Pictures aside, write out every record exactly as it appears.

──────── Records for the exercise ────────

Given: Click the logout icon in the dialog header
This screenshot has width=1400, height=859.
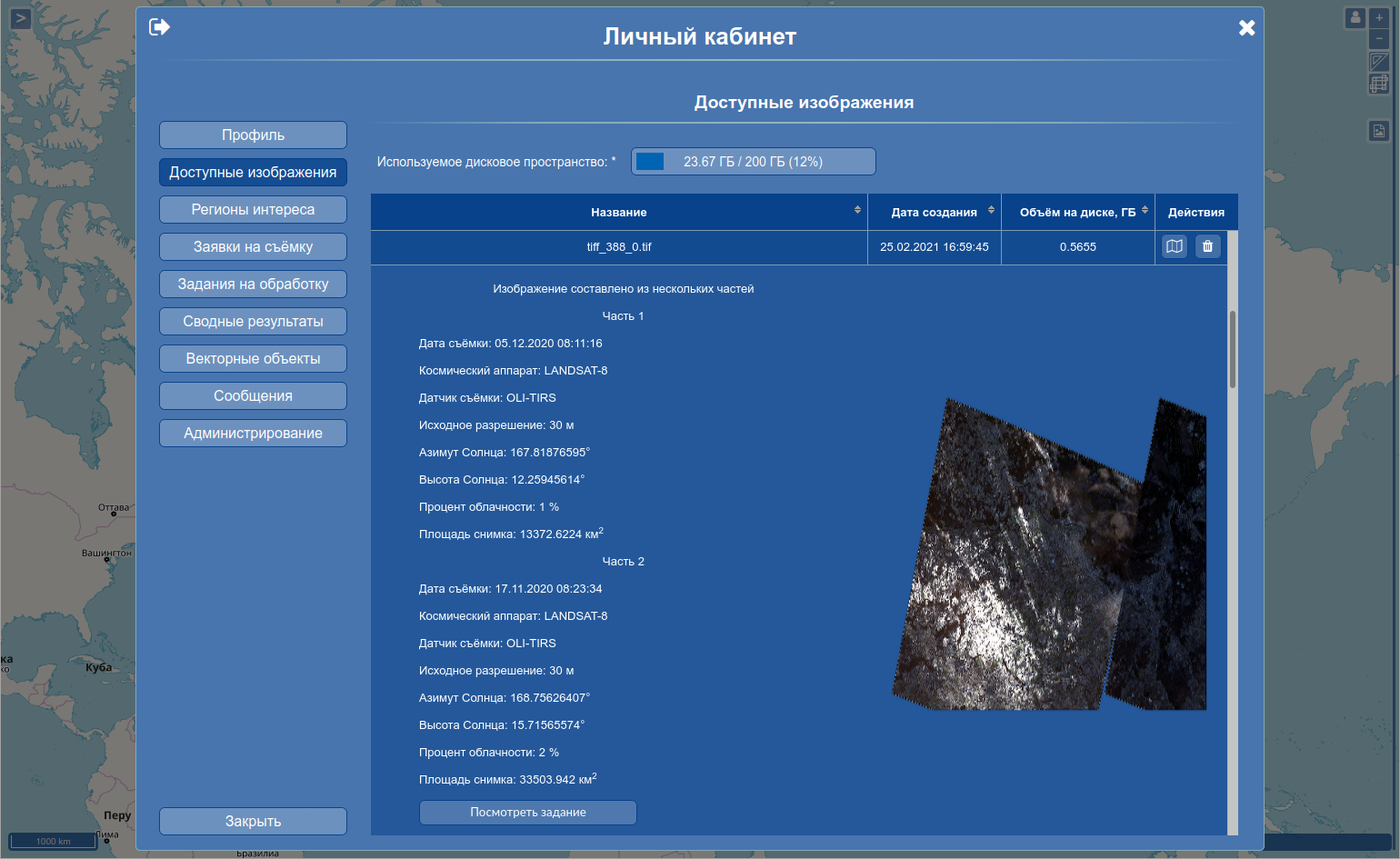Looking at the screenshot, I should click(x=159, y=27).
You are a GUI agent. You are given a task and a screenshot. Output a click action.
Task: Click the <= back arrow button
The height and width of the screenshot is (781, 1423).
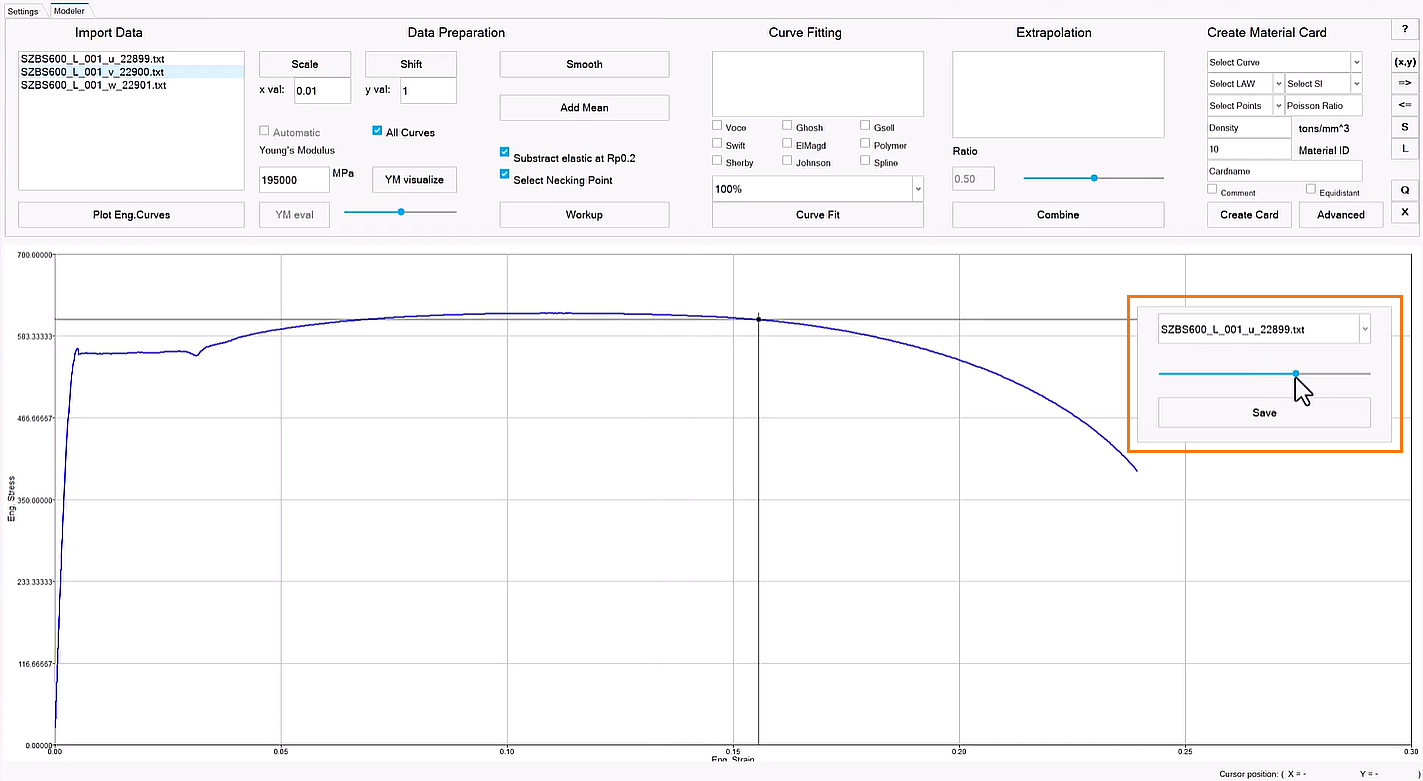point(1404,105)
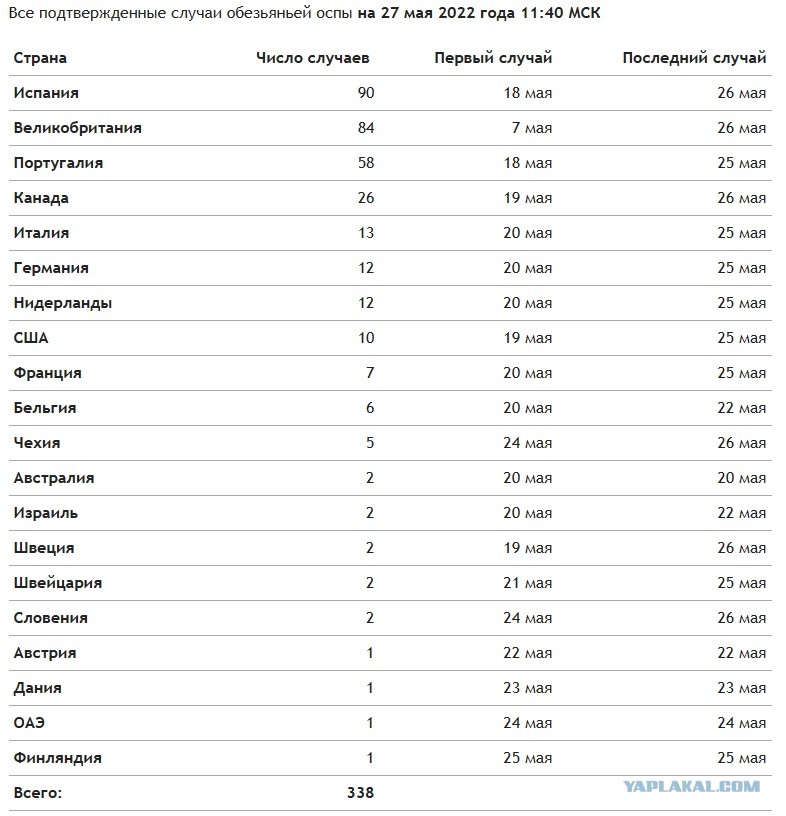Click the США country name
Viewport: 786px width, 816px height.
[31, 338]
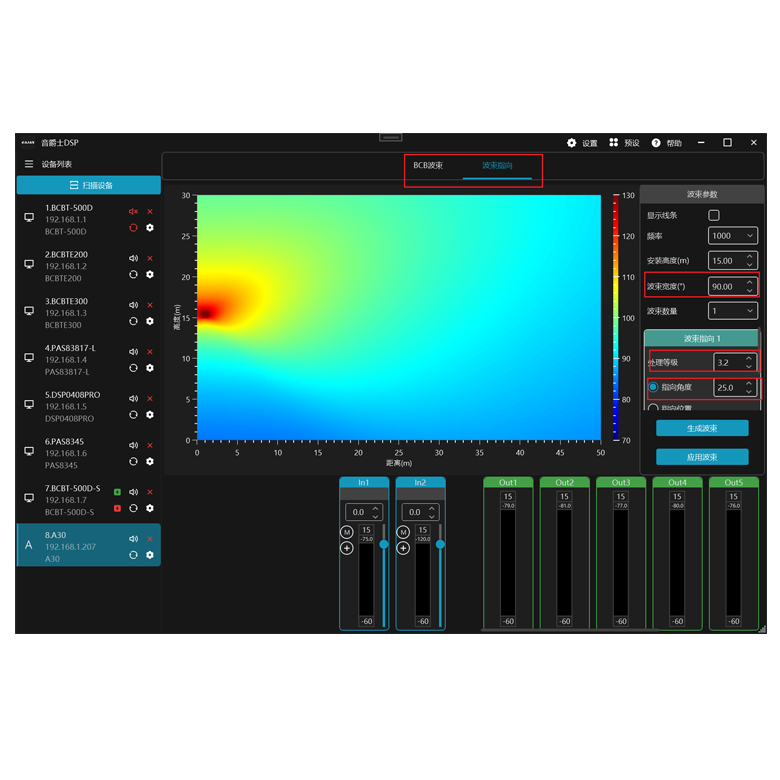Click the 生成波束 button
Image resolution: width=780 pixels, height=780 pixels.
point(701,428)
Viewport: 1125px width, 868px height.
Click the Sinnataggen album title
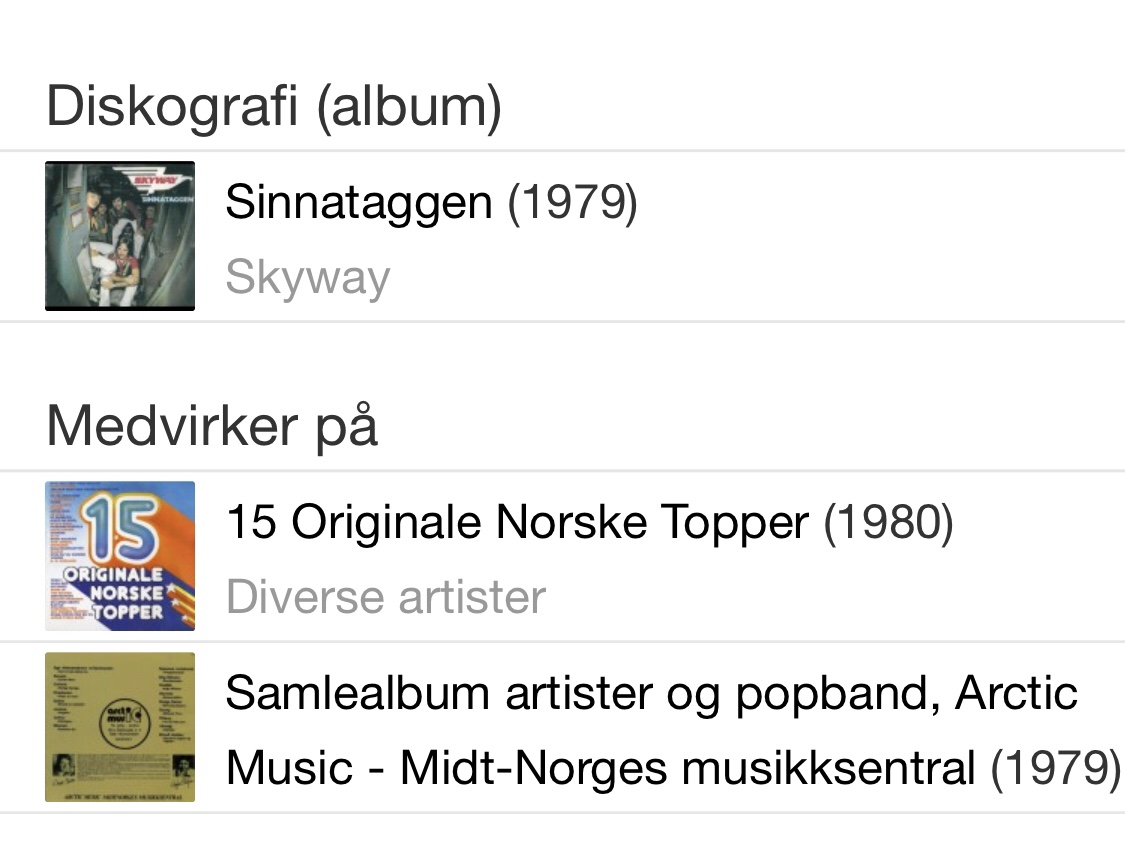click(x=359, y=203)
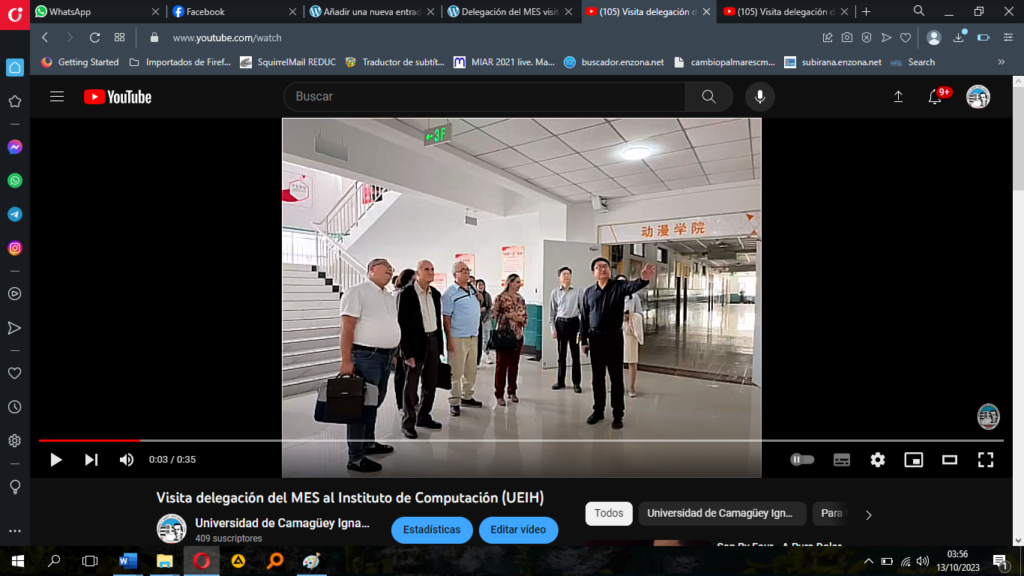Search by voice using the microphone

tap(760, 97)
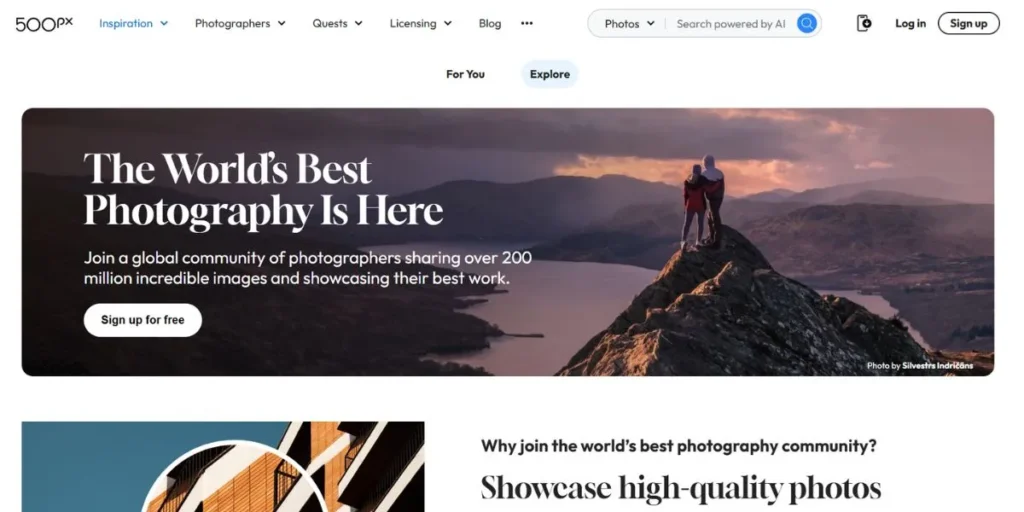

────────

> _Response to this exercise_
Given: Click the logout icon in the dialog header
This screenshot has width=1400, height=859.
Looking at the screenshot, I should click(x=159, y=27).
You are a GUI agent. You are given a task and a screenshot. Output a click action.
Task: Click the <= back arrow button
The height and width of the screenshot is (781, 1423).
point(1404,105)
Click the США country name
Viewport: 786px width, 816px height.
[31, 338]
Click the 生成波束 button
Image resolution: width=780 pixels, height=780 pixels.
point(701,428)
Viewport: 1125px width, 868px height.
Click the Sinnataggen album title
click(x=359, y=203)
Search by voice using the microphone

tap(760, 97)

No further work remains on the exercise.